When I joined the AC Transit Board the Agency had a string of tax revenue losses at the ballot box, and since I came on and revamped the process by which AC Transit developed revenue measures, all have passed. I co-authored and led the campaign for all four revenue measures on the July 2009 Oakland City ballot, all of which passed overwhelmingly without over-burdening residents. Public agency budgeting is, by design, split among multiple actors, in a way that is very different from private enterprises, but we can also learn from best practices both from government agencies and private sector innovators, including use of retirement incentives as a more cost-effective alternative to layoffs, and use of contemporary technology to deliver services more effectively. I have experience and training in multiple aspects of policy and planning.
My educational background is a Bachelors from MIT, a Masters in Urban and Environmental Policy from Tufts University, and a law degree from Stanford. In addition to my elected leadership roles, I have worked as a transportation advocate for TransForm, as a policy aide to the California State Legislature, as a housing rights lawyer, and in the Oakland City Attorney’s office. My record of reaching consensus and forming compromises while keeping a sharp eye on the desired outcomes and goals of public services will serve Oakland well.
As the leader of our large and vibrant City, I will take a firm lead in setting the vision of the City – for economic revitalization, for healthy and livable neighborhoods, for smart investments in transportation and infrastructure, and for a balanced budget that can sustainably provide basic services including police and fire. I will ensure through my appointments and my work coordinating the department heads that barriers to business are removed at every level of the bureaucracy, and that every agency is prioritizing community health and public access. I seek to find the best and most talented leaders for our City Departments, but I also will raise the morale of City workers by inspiring and empowering them to perform their jobs for the benefit of the community.
Macleay:
I am running for Mayor. I am not running for City Administrator. The reason that I feel ready to do the job is because I am ready to provide political leadership to the residents of Oakland and the employees of the City. To that end I have a lifetime of political activism and leadership that I will bring to bear on leading the city.
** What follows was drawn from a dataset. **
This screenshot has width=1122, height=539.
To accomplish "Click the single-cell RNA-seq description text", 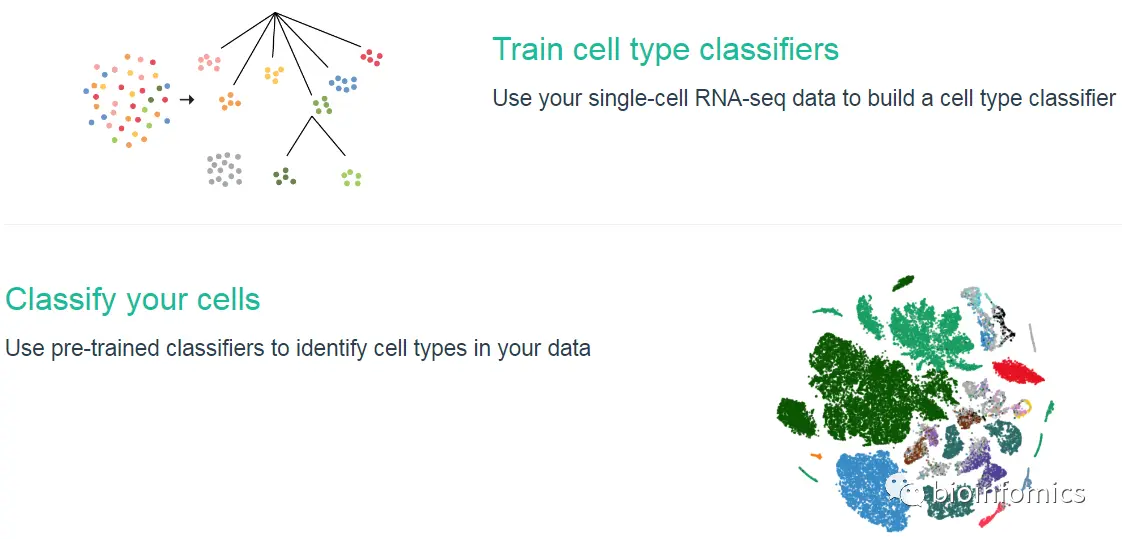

My knowledge of the languages spoken in Oakland gives me perspective inside many of the communities here. My mix of a working class background and current life as a small business owner gives me affinity with a cross section of social classes. When I speak with the unions, it will be as representative of the city, but also as a dedicated union member. My technical background will be a major contribution as our city plans projects in a time when America is changing the technology of its infrastructure. My environmental background puts me at the leading edge of the major problems of our time. As a trade school graduate and a trade school teacher, I know what our young people are going through in this job crisis and I have a good idea of what needs to happen to really provide training.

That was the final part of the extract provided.